§ ASSIGNED TASK: From the records below, print exactly the lines starting at the one containing "Viewport: 136px width, 128px" and ending at the one containing "Where should I click to: Open the 单元格权限 link?", ends included, and nothing else.

§ ENTRIES SHOWN:

= = = = = = =

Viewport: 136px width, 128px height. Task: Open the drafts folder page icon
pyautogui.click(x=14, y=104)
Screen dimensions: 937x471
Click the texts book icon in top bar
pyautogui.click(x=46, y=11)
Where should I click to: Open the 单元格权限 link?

= = = = = = =

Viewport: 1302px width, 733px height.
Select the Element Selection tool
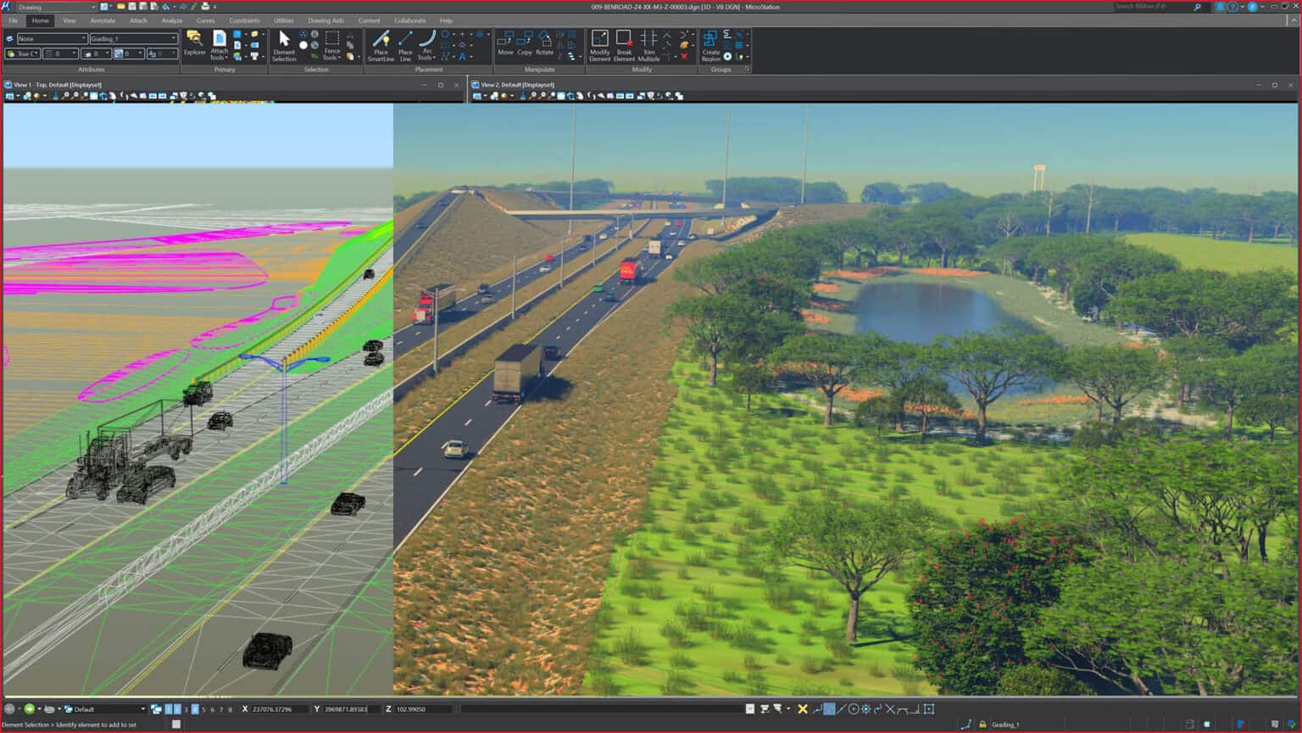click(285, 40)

= = = = = = =

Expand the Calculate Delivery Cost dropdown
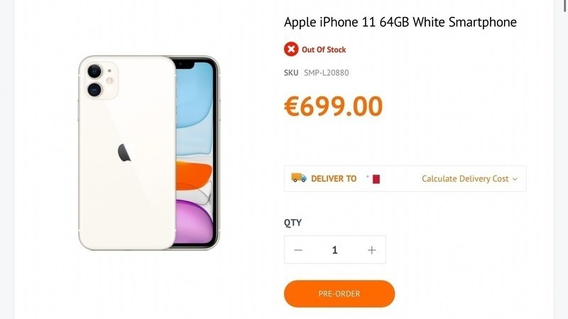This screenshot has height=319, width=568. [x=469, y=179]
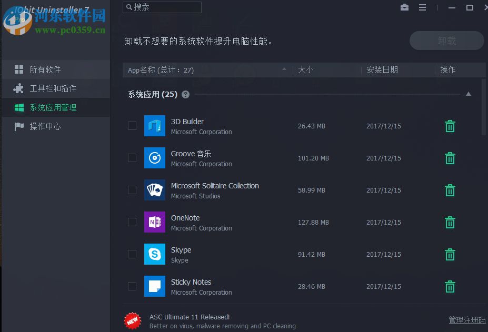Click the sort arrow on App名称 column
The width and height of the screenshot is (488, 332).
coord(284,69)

= = = = = = =

§ WORKED SOLUTION:
Viewport: 136px width, 128px height. Task: Open the drafts folder page icon
pyautogui.click(x=14, y=104)
Screen dimensions: 937x471
Click the texts book icon in top bar
pyautogui.click(x=46, y=11)
Where should I click to: Open the 单元格权限 link?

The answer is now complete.